On June 8, 2015, McCoy was inducted in the National Sportscasters and Sportswriters Association's Hall of Fame.

==Retirement==
On August 6, 2009, McCoy announced in his blog that he was retiring at the end of the 2009 Cincinnati Reds season. He stated that the Dayton Daily News "will no longer cover the Cincinnati Reds the same way it has in the past" because "they just can't afford the more than a quarter of a million dollars a year" it costs to send him coast-to-coast.

In response to a common misconception that the Daily News was forcing him to retire, McCoy wrote on August 7, 2009:

... I was NOT forced into retirement. I did not have to accept the buyout, which is a generous one year's salary - one year's pay for doing nothing, of which I've always been extremely competent at doing.

It is MY choice to retire and my choice to take the buyout. I was not forced, coerced or threatened.

Did I want to continue covering the Cincinnati Reds and major-league baseball? Absolutely. Positively. Definitely. But these are hard economic times and the newspaper is unable to do that at this time.

Despite no longer providing a print column for the Daily News, McCoy maintains a regular online blog published through this publication's website titled "The Real McCoy" and continues to provide contributions to the Dayton Daily News from time-to-time.

Hal currently works with Fox Sports Ohio, where he continues to cover the Cincinnati Reds.

== Eye condition ==
In 2001, McCoy's eyesight started to fail and the vision in his right eye blurred.
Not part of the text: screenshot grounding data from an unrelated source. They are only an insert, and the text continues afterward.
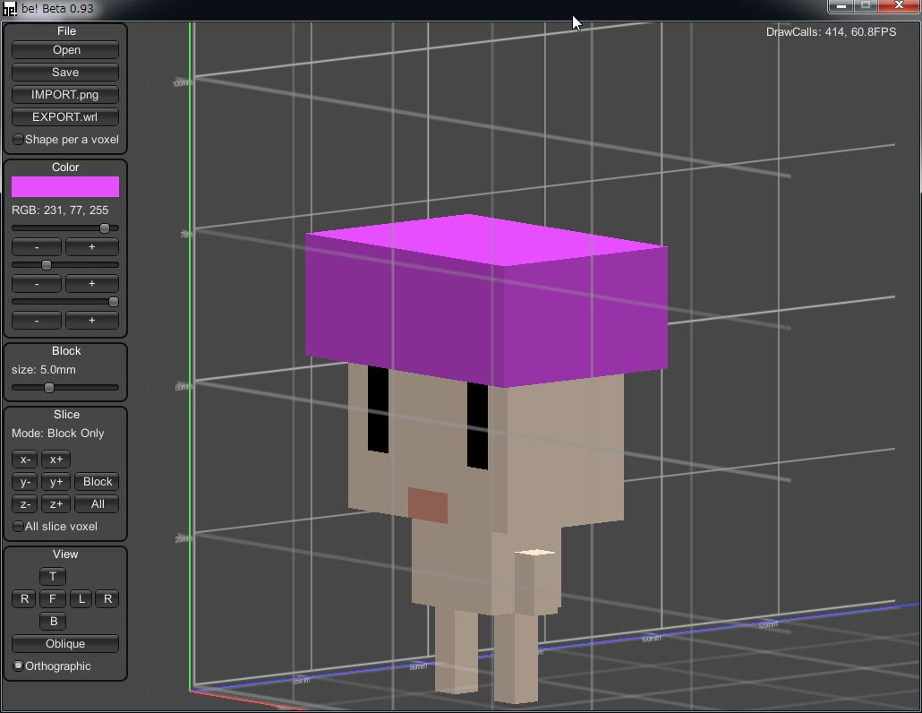The height and width of the screenshot is (713, 922).
Task: Click the y- slice button
Action: pos(25,482)
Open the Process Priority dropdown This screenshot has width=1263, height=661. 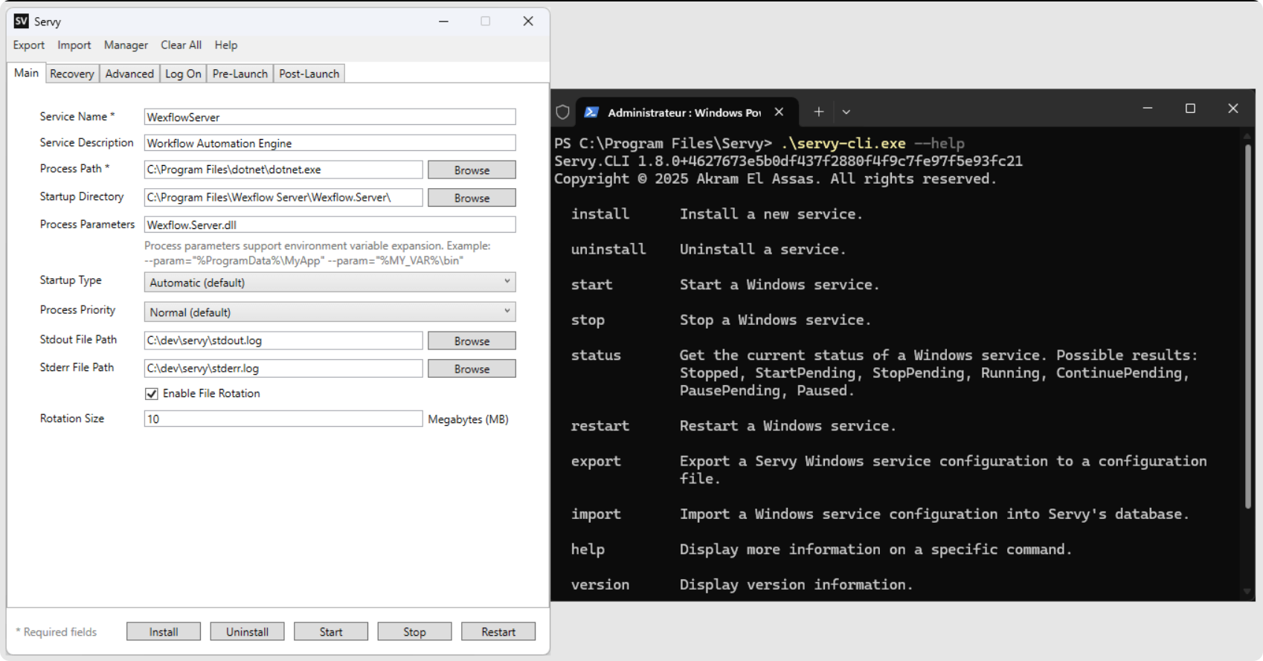point(330,312)
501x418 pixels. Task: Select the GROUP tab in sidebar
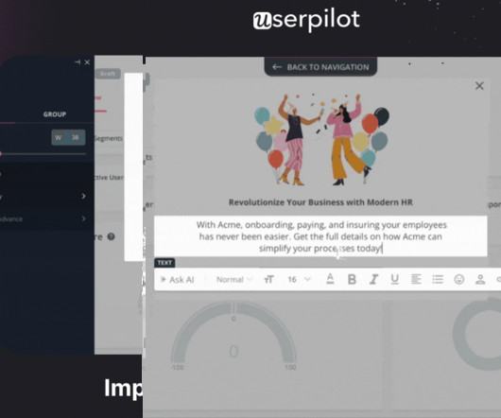coord(55,114)
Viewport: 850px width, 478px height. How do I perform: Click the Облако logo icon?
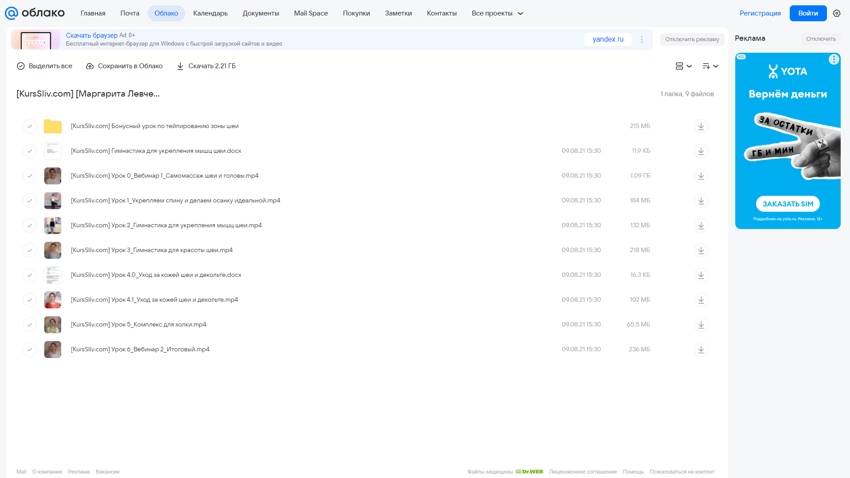click(11, 13)
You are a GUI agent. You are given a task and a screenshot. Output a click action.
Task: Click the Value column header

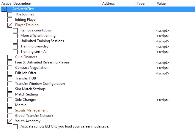(x=161, y=4)
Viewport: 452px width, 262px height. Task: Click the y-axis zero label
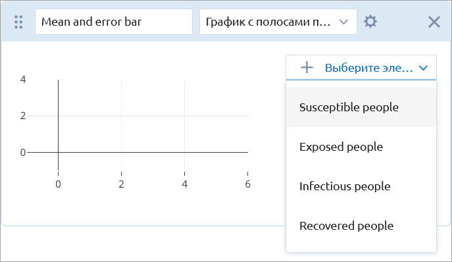coord(23,152)
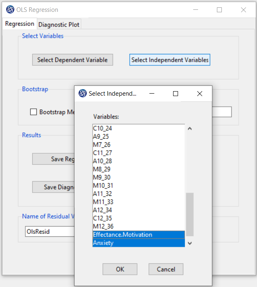Image resolution: width=257 pixels, height=287 pixels.
Task: Click the variables list scroll down arrow
Action: 190,243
Doctors diagnosed an eye condition that affects perhaps five percent of the population. He had a stroke in the optic nerve that left him with a permanent blurry spot. Although there was only a 15 percent chance he'd have a stroke in the left eye, he awoke in 2003 to find the vision in his left eye had blurred even worse because of another stroke. Tests determined that he has two small spots in his vision where he can see clearly. He has no peripheral vision.

With his vision severely impaired, McCoy struggled during his trip to spring training in 2003. He considered retiring but cites a pep talk by then-Reds player Aaron Boone ("You can still do it. We'll help you.") as a reason he kept working. McCoy learned to adapt to the condition. He had his scorebook enlarged, uses a magnifying glass for small print, follows the game by TV monitor, and writes on a large-screen laptop with enlarged print. Because his sight has left him unable to drive, he advertised on his blog for a chauffeur; he received over 400 applications but only interviewed Ray Snedegar, a recently widowed Dayton-area military veteran and part-time hearse driver of about the same age as McCoy. Since then, Snedegar has driven McCoy to every Reds home game that McCoy has covered.